I was concerned that I may have gone overboard with the amount of speculation in this page, bordering on being fanciful. For this reason I sent a link to this page, to a group of people remaining, who had worked on the latter-day Julius Totalisators before they were completely replaced by digital computers, or had a big interest in them to get their opinion. The most pertinent reply was from Bob Moran. Bob is a mechanical engineer who has done much restoration work on Julius Totes for exhibition purposes, long after they ceased operation. Bob has also created what he calls the Discovery Shed to inspire young minds and generate interest in Science Mathematics and Engineering. The pertinent comment reads: Whether you are right or wrong is not the issue, at least you have expressed an opinion, now it is up to others to postulate. Neville Mitchell, a long serving Automatic Totalisators Limited Engineer and Manager and the best company historian I know, also made an interesting comment in an email sent on 10 December 2020. The pertinent comments read: Reading through your description of the Longchamps adder and scanners I think you did a magnificent very informative work of a now long time ago Tote Machine. Strangely Longchamps was not a common topic of conversation during my 32 years at ATL, Only thing I recall was that John Pickering was posted to London and I suppose he would have visited Paris? Will ask him next week. Neville's comments are additionally pertinent as he actually worked on the engineering side of the latter-day Julius Totalisators. These latter-day Julius Totalisators were designed well after this Longchamps system however much of the design persisted throughout the Julius Tote permutations. The main difference in this case is that the Storage Screws were no longer necessary after George Julius invented the first odds calculator so Neville will not have seen a Storage Screw either.
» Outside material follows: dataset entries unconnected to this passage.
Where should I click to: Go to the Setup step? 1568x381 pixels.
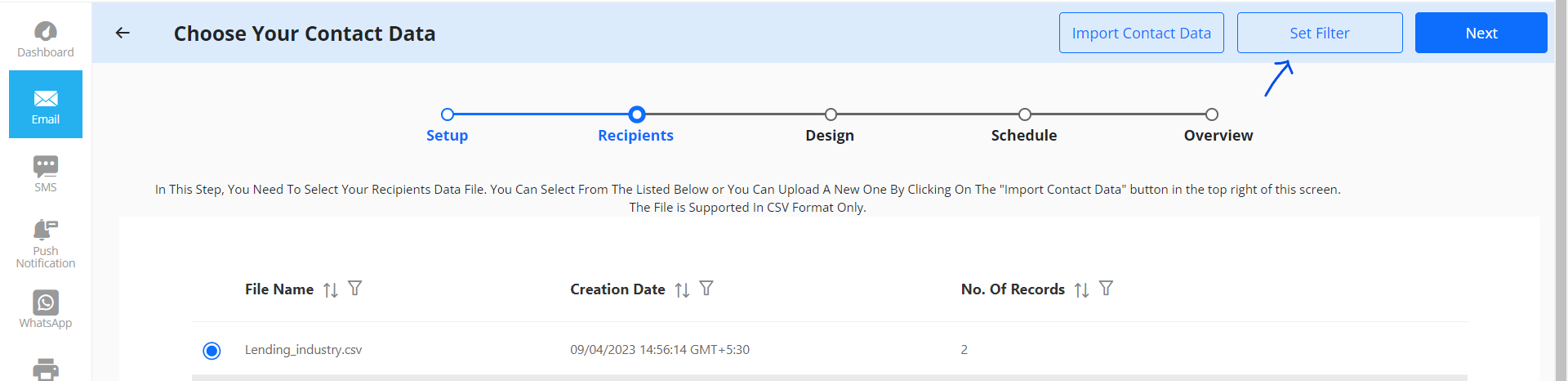pos(447,135)
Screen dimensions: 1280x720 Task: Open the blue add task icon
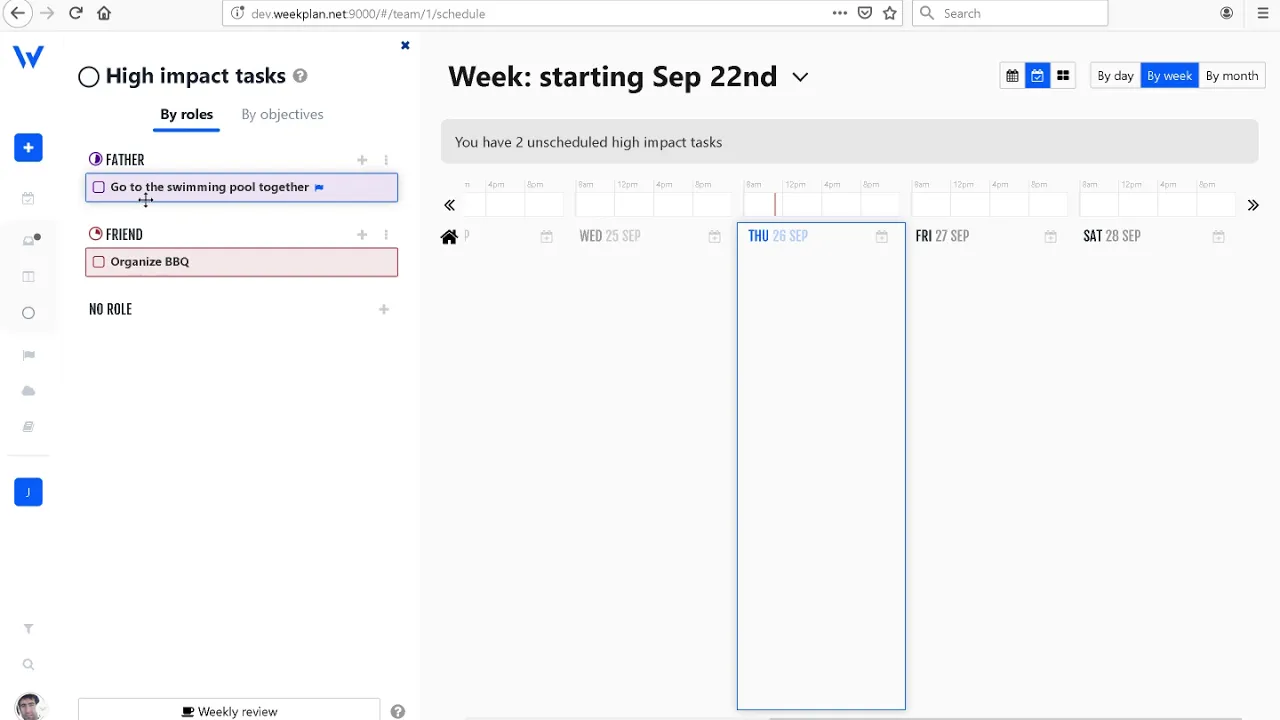[x=28, y=147]
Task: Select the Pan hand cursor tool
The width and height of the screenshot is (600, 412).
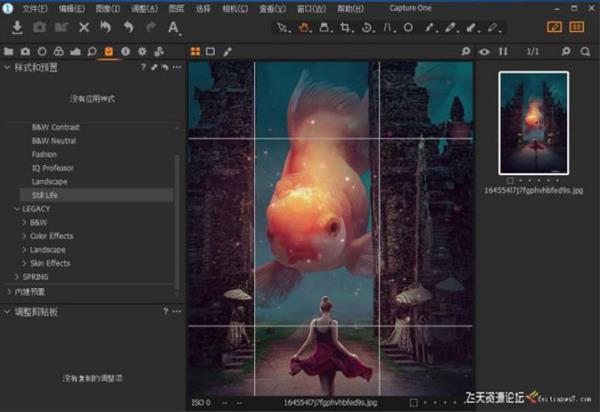Action: coord(304,27)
As previously mentioned, George Julius presented a paper to the Institution of Engineers Australia on Thursday May 13th 1920 describing these systems, when a machine that had been built and tested capable of supporting 1,000 terminals and a sell rate of 250,000 bets per minute was demonstrated.The part of George's paper that is pertinent to this website is presented in the Mechanical Aids to Calculation chapter of this website.